Stored records ▸
----

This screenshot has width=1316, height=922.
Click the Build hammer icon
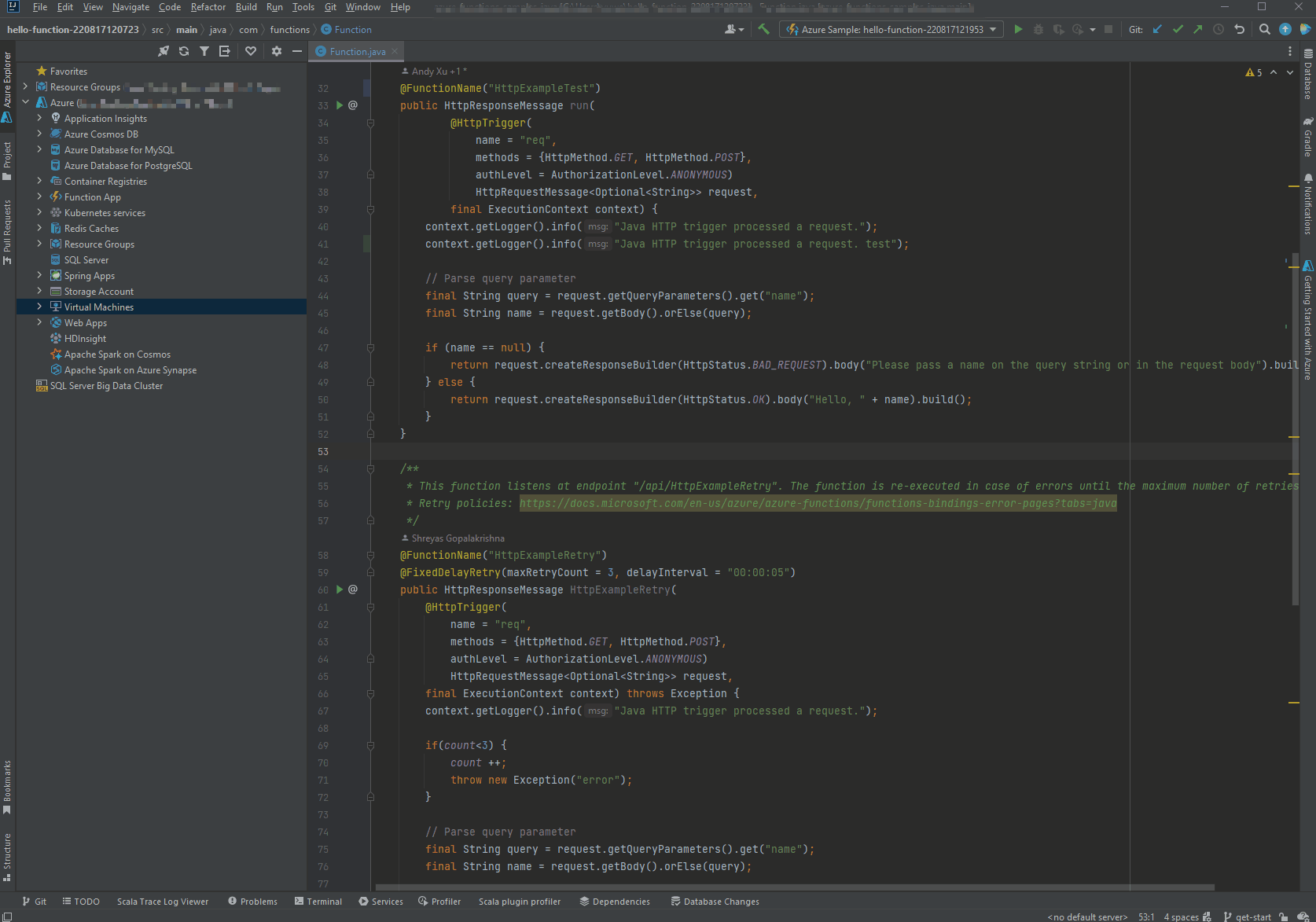[764, 29]
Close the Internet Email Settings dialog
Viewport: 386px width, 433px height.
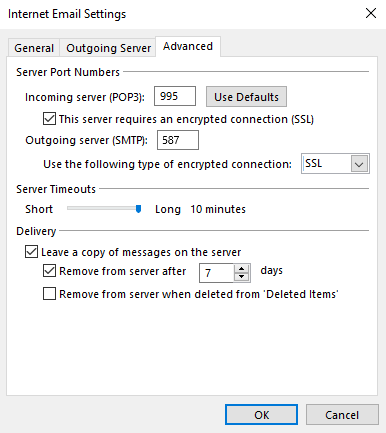tap(371, 14)
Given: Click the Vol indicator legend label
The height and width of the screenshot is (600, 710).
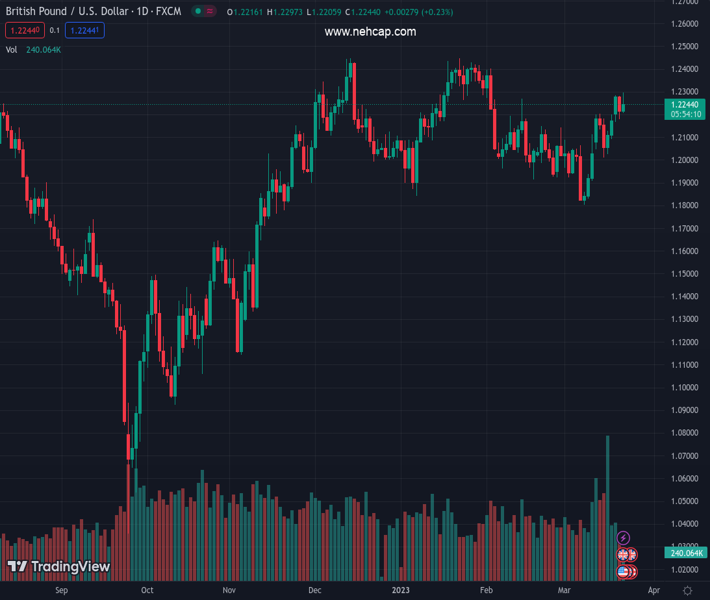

----

REQUIREMENT ▸ Please copy every entry exactly, without the pictures.

ANSWER TO THIS PROBLEM ▸
This screenshot has width=1316, height=922.
Click the Build hammer icon
[764, 29]
Close the Internet Email Settings dialog
Viewport: 386px width, 433px height.
tap(371, 14)
Given: Click the Vol indicator legend label
The height and width of the screenshot is (600, 710).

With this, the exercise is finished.